(所给文本):

2010年8月30日 星期一

trace netfilter conntrack nf_conntrack_hash


For some purpose, I need to reduce netfilter connect track time as 1 to expire ASAP.
First all, I need to know how to list /proc/net/ip_conntrack.

在2.6.x早期還是用nf_conntrack_hash為bucket的hash list,所以還看得到如下的global varibles

net/netfilter/nf_conntrack_core.c
struct hlist_head *nf_conntrack_hash __read_mostly;
EXPORT_SYMBOL_GPL(nf_conntrack_hash);
struct nf_conn nf_conntrack_untracked __read_mostly;
EXPORT_SYMBOL_GPL(nf_conntrack_untracked);
新的netfilter會將ipv4和ipv6結合起來, 且因為新的net_namespace架構始得netfilter的connect track有一些變化。
namespace的架構主要是因為linux kernel要support virtual machine,好處是security及virtualize
,但程式碼變得更難理解,(我看不太懂),且上面的這些原本是global varibles也hidden到net_namespace裡了…

anyway,I just want to resolve my problem in project: I need to reset connect expire time in traced sessions.(kernel 2.6.28x)
First, I trace the module: nf_conntrack_ipv4.ko, when module initical, it will create /proc/net/ip_conntrack and /proc/net/nf_conntrack
nf_conntrack_l3proto_ipv4_compat.c
static int __net_init ip_conntrack_net_init(struct net *net)
{
        struct proc_dir_entry *proc, *proc_exp, *proc_stat;

        proc = proc_net_fops_create(net, "ip_conntrack", 0440, &ct_file_ops);
        if (!proc)
                goto err1;

        proc_exp = proc_net_fops_create(net, "ip_conntrack_expect", 0440,
                                        &ip_exp_file_ops);
        if (!proc_exp)
                goto err2;

        proc_stat = proc_create("ip_conntrack", S_IRUGO,
                                net->proc_net_stat, &ct_cpu_seq_fops);


nf_conntrack_l3proto_ipv4_compat.c
static const struct file_operations ct_file_ops = {
        .owner   = THIS_MODULE,
        .open    = ct_open,
        .read    = seq_read,
        .llseek  = seq_lseek,
        .release = seq_release_net,
};


nf_conntrack_l3proto_ipv4_compat.c

static int ct_open(struct inode *inode, struct file *file)
{
        return seq_open_net(inode, file, &ct_seq_ops,
                            sizeof(struct ct_iter_state));//private data stored in seq_xxx
}


nf_conntrack_l3proto_ipv4_compat.c

static const struct seq_operations ct_seq_ops = {
        .start = ct_seq_start,
        .next  = ct_seq_next,
        .stop  = ct_seq_stop,
        .show  = ct_seq_show
};
fs/proc/proc_net.c
int seq_open_net(struct inode *ino, struct file *f,
                 const struct seq_operations *ops, int size)

(任务要求):
请判断下列三项陈述是否与上文关于 netfilter 连接跟踪的文本相符。每项答“是”或“否”，并附上文本中起决定作用的原文字句。
1. 模块 nf_conntrack_ipv4.ko 初始化时会创建 /proc/net/ip_conntrack 和 /proc/net/nf_conntrack。
2. 采用 namespace 架构后，程序代码变得更容易理解。
3. 函数 ct_open 中调用了 seq_open_net。

(来源摘录):

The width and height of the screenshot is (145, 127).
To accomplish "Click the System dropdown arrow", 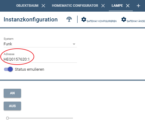I will [74, 44].
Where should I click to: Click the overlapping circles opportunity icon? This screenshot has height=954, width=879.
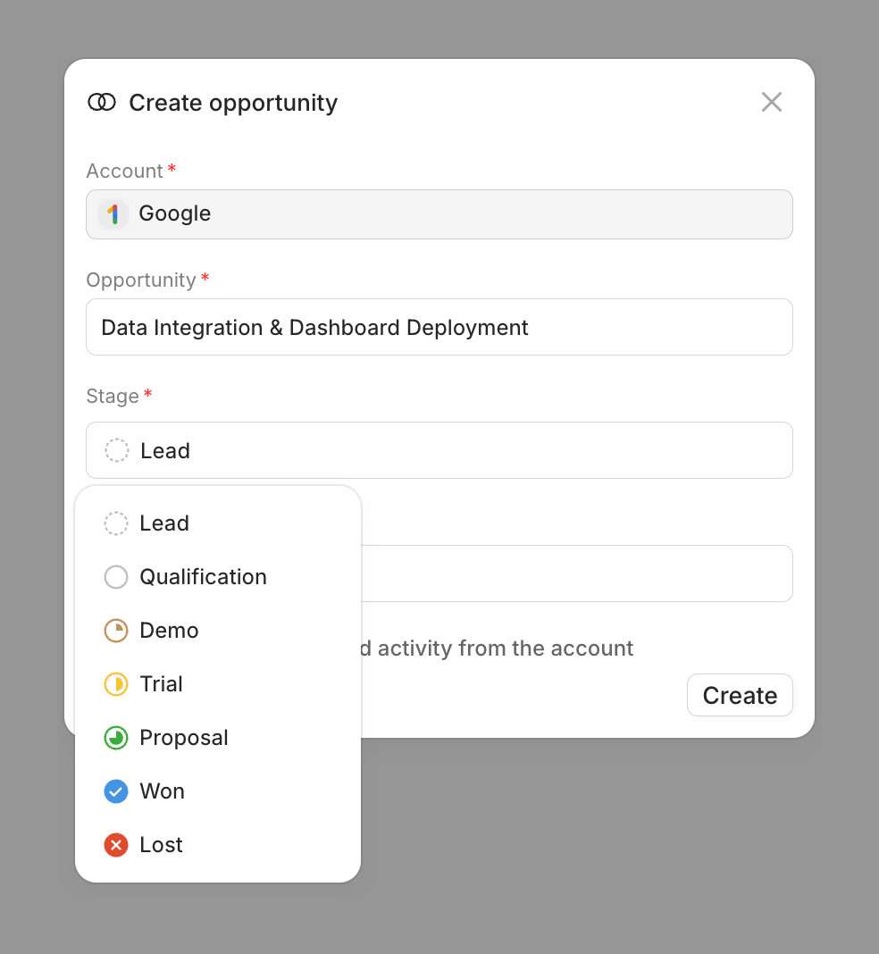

(参考答案):
1. 是。“when module initical, it will create /proc/net/ip_conntrack and /proc/net/nf_conntrack”
2. 否。“但程式碼變得更難理解”
3. 是。“return seq_open_net(inode, file, &ct_seq_ops,”